** start MATERIAL PROVIDED **

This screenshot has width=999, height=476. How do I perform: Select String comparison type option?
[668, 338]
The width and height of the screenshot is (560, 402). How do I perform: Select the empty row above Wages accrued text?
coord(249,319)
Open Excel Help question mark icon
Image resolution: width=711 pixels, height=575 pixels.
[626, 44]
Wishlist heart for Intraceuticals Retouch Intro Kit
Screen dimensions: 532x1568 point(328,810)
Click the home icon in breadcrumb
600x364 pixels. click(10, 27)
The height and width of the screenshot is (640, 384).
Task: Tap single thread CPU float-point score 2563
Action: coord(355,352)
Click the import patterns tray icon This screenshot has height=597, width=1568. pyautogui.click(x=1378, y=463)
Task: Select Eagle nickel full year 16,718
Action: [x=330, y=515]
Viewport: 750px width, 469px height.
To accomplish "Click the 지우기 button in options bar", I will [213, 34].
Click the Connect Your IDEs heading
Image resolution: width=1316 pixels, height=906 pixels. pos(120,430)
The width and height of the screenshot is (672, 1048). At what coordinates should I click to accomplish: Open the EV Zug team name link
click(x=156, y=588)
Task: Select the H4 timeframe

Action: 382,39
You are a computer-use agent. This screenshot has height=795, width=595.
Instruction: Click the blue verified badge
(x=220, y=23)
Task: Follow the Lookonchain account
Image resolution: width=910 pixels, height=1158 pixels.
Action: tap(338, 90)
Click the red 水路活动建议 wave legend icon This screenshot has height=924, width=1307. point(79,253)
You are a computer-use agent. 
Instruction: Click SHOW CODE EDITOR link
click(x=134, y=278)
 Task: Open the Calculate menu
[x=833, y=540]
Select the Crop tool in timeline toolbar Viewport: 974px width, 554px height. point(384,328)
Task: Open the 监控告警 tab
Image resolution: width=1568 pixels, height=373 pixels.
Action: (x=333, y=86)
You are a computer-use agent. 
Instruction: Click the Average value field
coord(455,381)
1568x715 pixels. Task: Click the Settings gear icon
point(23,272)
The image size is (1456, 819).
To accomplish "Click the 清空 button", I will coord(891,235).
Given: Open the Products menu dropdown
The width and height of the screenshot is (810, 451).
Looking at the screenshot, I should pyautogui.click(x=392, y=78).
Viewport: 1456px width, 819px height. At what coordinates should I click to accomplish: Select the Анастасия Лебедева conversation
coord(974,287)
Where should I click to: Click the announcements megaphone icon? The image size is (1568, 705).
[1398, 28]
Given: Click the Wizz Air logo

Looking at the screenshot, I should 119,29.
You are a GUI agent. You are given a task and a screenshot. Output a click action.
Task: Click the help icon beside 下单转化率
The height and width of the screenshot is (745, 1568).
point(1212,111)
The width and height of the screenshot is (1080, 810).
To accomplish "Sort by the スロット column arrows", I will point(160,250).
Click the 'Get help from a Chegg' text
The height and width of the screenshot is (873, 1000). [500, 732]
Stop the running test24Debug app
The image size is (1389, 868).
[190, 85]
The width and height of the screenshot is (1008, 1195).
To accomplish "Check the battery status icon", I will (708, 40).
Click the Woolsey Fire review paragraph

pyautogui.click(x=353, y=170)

** end MATERIAL PROVIDED **

Render every line of the rows above as a Markdown table with two columns, Number and Line. Leave out blank lines.

| Number | Line |
|---|---|
| 1 | This screenshot has width=999, height=476. How do I perform: Select String comparison type option? |
| 2 | [668, 338] |
| 3 | The width and height of the screenshot is (560, 402). How do I perform: Select the empty row above Wages accrued text? |
| 4 | coord(249,319) |
| 5 | Open Excel Help question mark icon |
| 6 | Image resolution: width=711 pixels, height=575 pixels. |
| 7 | [626, 44] |
| 8 | Wishlist heart for Intraceuticals Retouch Intro Kit |
| 9 | Screen dimensions: 532x1568 point(328,810) |
| 10 | Click the home icon in breadcrumb |
| 11 | 600x364 pixels. click(10, 27) |
| 12 | The height and width of the screenshot is (640, 384). |
| 13 | Task: Tap single thread CPU float-point score 2563 |
| 14 | Action: coord(355,352) |
| 15 | Click the import patterns tray icon This screenshot has height=597, width=1568. pyautogui.click(x=1378, y=463) |
| 16 | Task: Select Eagle nickel full year 16,718 |
| 17 | Action: [x=330, y=515] |
| 18 | Viewport: 750px width, 469px height. |
| 19 | To accomplish "Click the 지우기 button in options bar", I will [213, 34]. |
| 20 | Click the Connect Your IDEs heading |
| 21 | Image resolution: width=1316 pixels, height=906 pixels. pos(120,430) |
| 22 | The width and height of the screenshot is (672, 1048). At what coordinates should I click to accomplish: Open the EV Zug team name link |
| 23 | click(x=156, y=588) |
| 24 | Task: Select the H4 timeframe |
| 25 | Action: 382,39 |
| 26 | You are a computer-use agent. This screenshot has height=795, width=595. |
| 27 | Instruction: Click the blue verified badge |
| 28 | (x=220, y=23) |
| 29 | Task: Follow the Lookonchain account |
| 30 | Image resolution: width=910 pixels, height=1158 pixels. |
| 31 | Action: tap(338, 90) |
| 32 | Click the red 水路活动建议 wave legend icon This screenshot has height=924, width=1307. point(79,253) |
| 33 | You are a computer-use agent.  |
| 34 | Instruction: Click SHOW CODE EDITOR link |
| 35 | click(x=134, y=278) |
| 36 |  Task: Open the Calculate menu |
| 37 | [x=833, y=540] |
| 38 | Select the Crop tool in timeline toolbar Viewport: 974px width, 554px height. point(384,328) |
| 39 | Task: Open the 监控告警 tab |
| 40 | Image resolution: width=1568 pixels, height=373 pixels. |
| 41 | Action: (x=333, y=86) |
| 42 | You are a computer-use agent.  |
| 43 | Instruction: Click the Average value field |
| 44 | coord(455,381) |
| 45 | 1568x715 pixels. Task: Click the Settings gear icon |
| 46 | point(23,272) |
| 47 | The image size is (1456, 819). |
| 48 | To accomplish "Click the 清空 button", I will coord(891,235). |
| 49 | Given: Open the Products menu dropdown |
| 50 | The width and height of the screenshot is (810, 451). |
| 51 | Looking at the screenshot, I should pyautogui.click(x=392, y=78). |
| 52 | Viewport: 1456px width, 819px height. At what coordinates should I click to accomplish: Select the Анастасия Лебедева conversation |
| 53 | coord(974,287) |
| 54 | Where should I click to: Click the announcements megaphone icon? The image size is (1568, 705). |
| 55 | [1398, 28] |
| 56 | Given: Click the Wizz Air logo |
| 57 | Looking at the screenshot, I should 119,29. |
| 58 | You are a GUI agent. You are given a task and a screenshot. Output a click action. |
| 59 | Task: Click the help icon beside 下单转化率 |
| 60 | The height and width of the screenshot is (745, 1568). |
| 61 | point(1212,111) |
| 62 | The width and height of the screenshot is (1080, 810). |
| 63 | To accomplish "Sort by the スロット column arrows", I will point(160,250). |
| 64 | Click the 'Get help from a Chegg' text |
| 65 | The height and width of the screenshot is (873, 1000). [500, 732] |
| 66 | Stop the running test24Debug app |
| 67 | The image size is (1389, 868). |
| 68 | [190, 85] |
| 69 | The width and height of the screenshot is (1008, 1195). |
| 70 | To accomplish "Check the battery status icon", I will (708, 40). |
| 71 | Click the Woolsey Fire review paragraph |
| 72 | pyautogui.click(x=353, y=170) |